### TASK DESCRIPTION
Rewrite the records below with every instance of "Click" replaced by "Press", leaving everything else unchanged and omitting the pictures.

── EXERCISE INPUT

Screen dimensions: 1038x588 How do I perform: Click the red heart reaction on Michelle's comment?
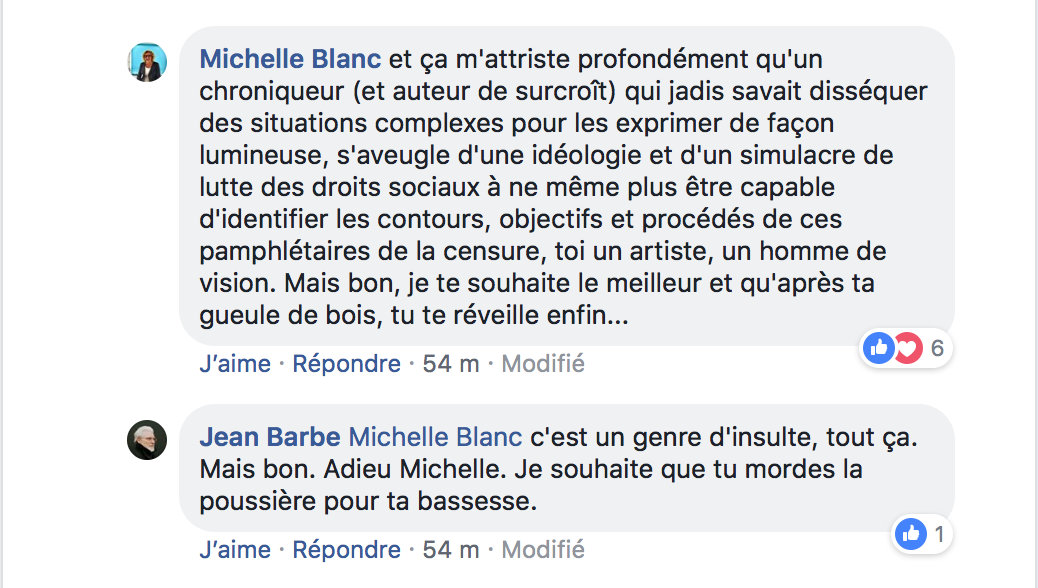pos(910,348)
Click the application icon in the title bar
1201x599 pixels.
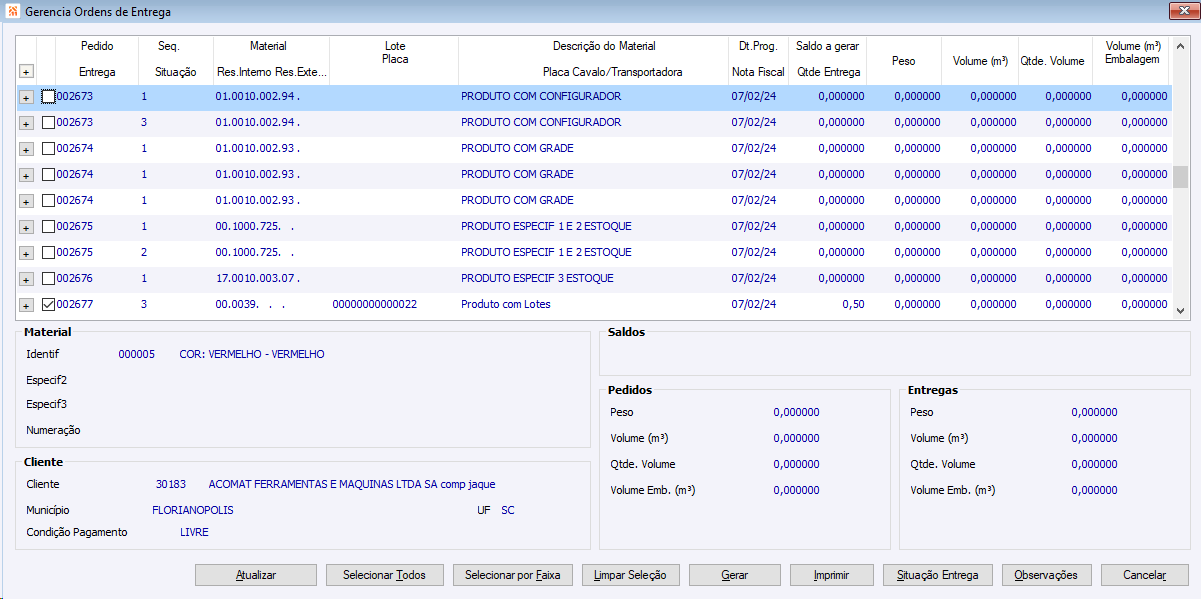coord(12,12)
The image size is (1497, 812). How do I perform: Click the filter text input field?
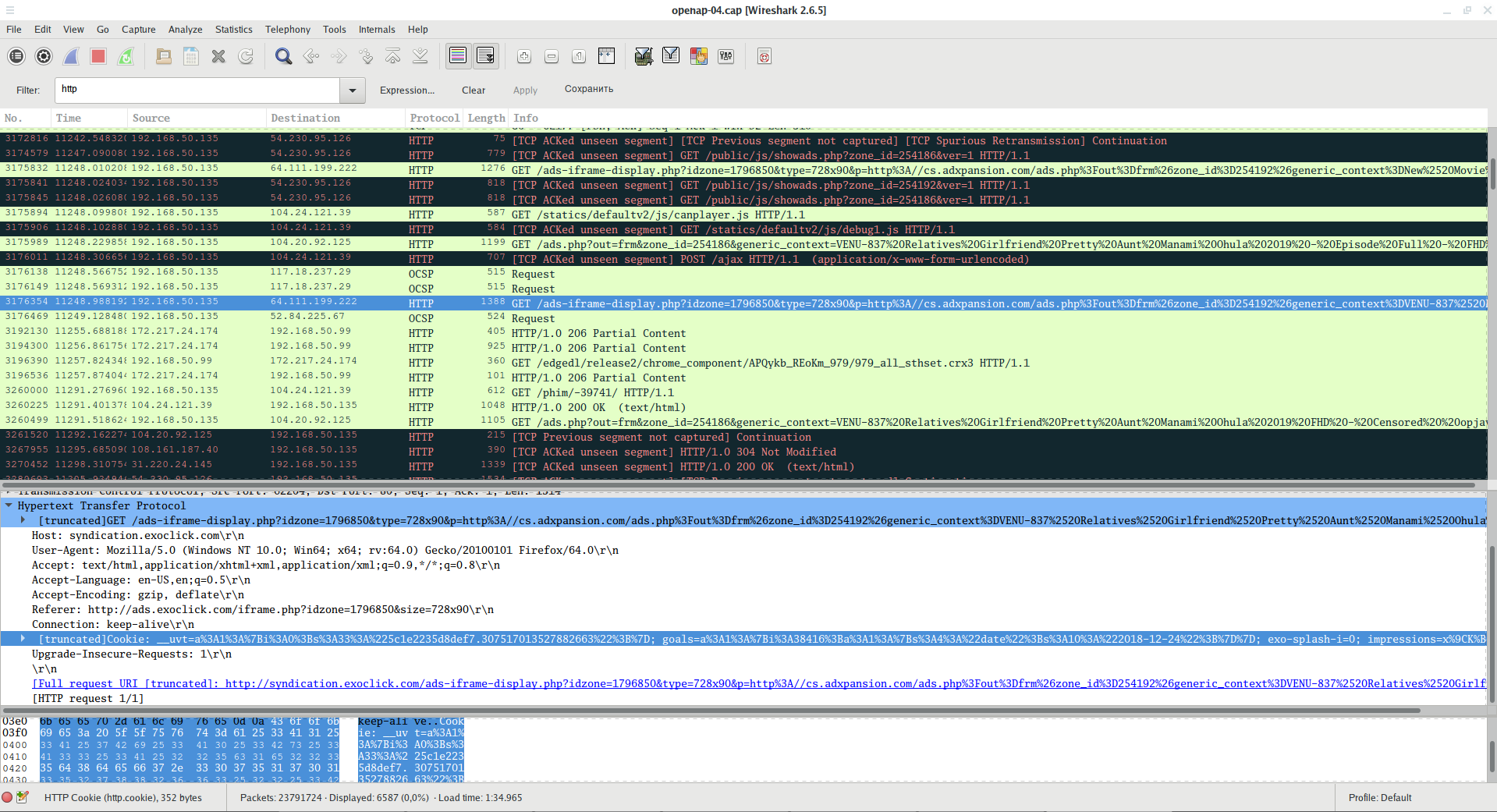197,90
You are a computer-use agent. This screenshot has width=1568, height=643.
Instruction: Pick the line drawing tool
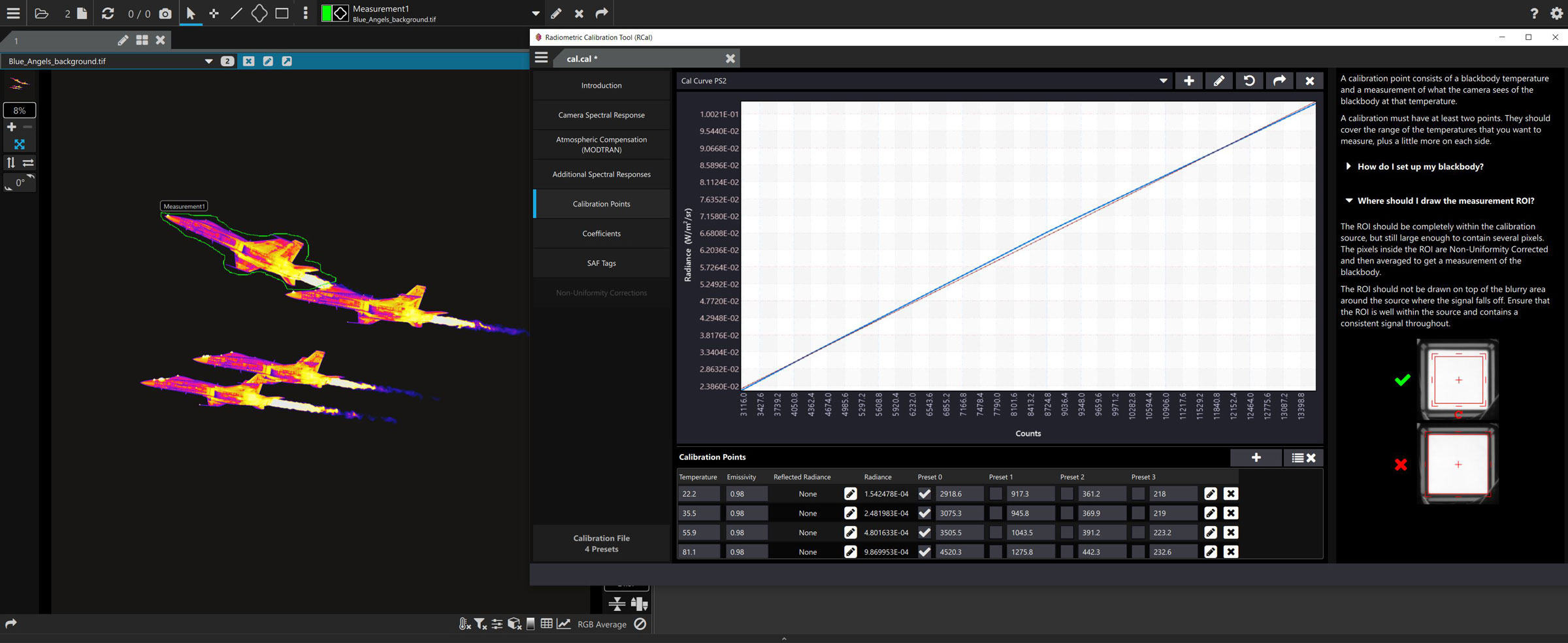pos(236,13)
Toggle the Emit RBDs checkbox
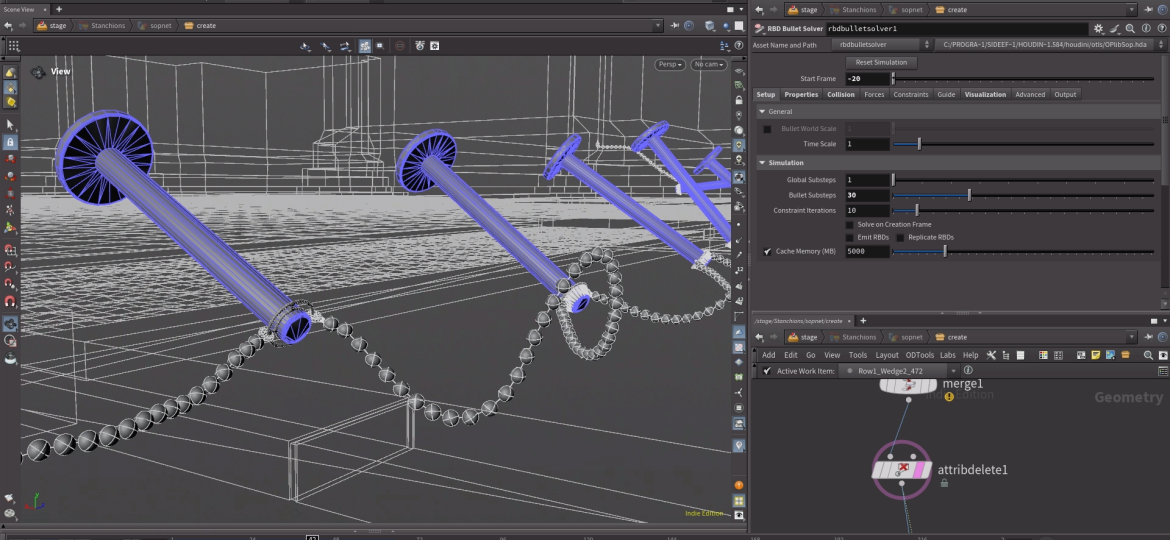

────

### WRITTEN REPLY
Screen dimensions: 1038x588 How do I perform: Press the red heart reaction on Michelle's comment?
pos(910,348)
Press the application icon in the title bar
1201x599 pixels.
coord(12,12)
The image size is (1497, 812). How do I perform: Press the filter text input field?
197,90
You are a computer-use agent. This screenshot has width=1568, height=643.
Instruction: Pick the line drawing tool
pos(236,13)
Toggle the Emit RBDs checkbox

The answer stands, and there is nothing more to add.